In Morris it was also pointed out that the rule widely followed is that an injured party can have only one satisfaction for his damages.

In Haney v. Cheatham (1941), 8 Wash. (2d) 310, 111 P. (2d) 1003, it was held following the reasoning in Rust, supra, that where an instrument is executed for the benefit of one joint tort-feasor, it is a “covenant not to sue” if it gives to the joint tort-feasor nothing more than a right of action against the covenantor in event of breach of such agreement by the institution of an action in return for payment made by him, but it is a “release” if it may be pleaded as a defense to defeat the action brought by covenantor.

Another reason for the rule, as we perceive it, is that liability for a tort is not a fixed and definitive sum, and the law concludes that the consideration paid, whatever it may be, extinguishes the claim itself, for who knows better than a plaintiff at what price he truly values his loss or injuries.

A corrollary to the reason for the rule could well be that the injured party should not be permitted to create degrees of liability as between wrongdoers. For example — in the case at bar — that one defendant may be able to discharge his liability for only a part of the claimed damage, when in law if he is liable at all he is liable for the total damage, as are the other defendants. It is true that these plaintiffs could have sued only defendant Baker in the first instance and make their total recovery, if any, from him, but this they did not do, and having made their election to sue the other defendants in the same action, are bound by the rules applicable thereto.

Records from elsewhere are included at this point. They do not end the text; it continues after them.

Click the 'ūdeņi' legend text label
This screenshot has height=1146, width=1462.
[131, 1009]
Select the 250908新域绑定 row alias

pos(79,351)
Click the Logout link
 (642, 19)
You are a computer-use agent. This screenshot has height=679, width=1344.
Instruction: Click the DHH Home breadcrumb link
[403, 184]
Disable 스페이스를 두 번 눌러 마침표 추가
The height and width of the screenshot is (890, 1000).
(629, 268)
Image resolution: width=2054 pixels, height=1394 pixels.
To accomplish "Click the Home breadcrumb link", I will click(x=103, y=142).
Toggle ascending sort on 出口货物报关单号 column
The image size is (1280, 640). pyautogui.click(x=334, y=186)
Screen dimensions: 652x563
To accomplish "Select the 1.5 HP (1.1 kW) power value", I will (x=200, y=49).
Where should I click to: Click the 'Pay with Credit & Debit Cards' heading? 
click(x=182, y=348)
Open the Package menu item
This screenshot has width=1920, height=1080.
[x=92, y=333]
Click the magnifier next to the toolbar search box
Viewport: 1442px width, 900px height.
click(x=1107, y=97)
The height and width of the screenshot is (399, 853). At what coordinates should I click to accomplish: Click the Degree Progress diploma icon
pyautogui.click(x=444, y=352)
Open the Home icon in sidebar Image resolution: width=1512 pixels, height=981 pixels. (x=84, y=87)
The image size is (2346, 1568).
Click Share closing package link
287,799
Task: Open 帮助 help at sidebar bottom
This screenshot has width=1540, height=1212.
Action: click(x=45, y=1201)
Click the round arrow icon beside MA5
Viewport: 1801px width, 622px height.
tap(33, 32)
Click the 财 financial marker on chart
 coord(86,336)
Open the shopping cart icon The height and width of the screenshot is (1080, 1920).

Covenants not to sue have a recognized status in the American system of jurisprudence though sometimes the difference between releases and such covenants is nebu[269]*269lous indeed and very difficult to distinguish with precision. See 4 Restatement, Torts, §885, and 20 A.L.R. (2d) 1044. Also see Walling v. Warren (1874), 2 Colo. 435, wherein such instruments are implicitly recognized and we are in full accord with that decision when covenants are properly drawn so as not to extinguish the cause of action.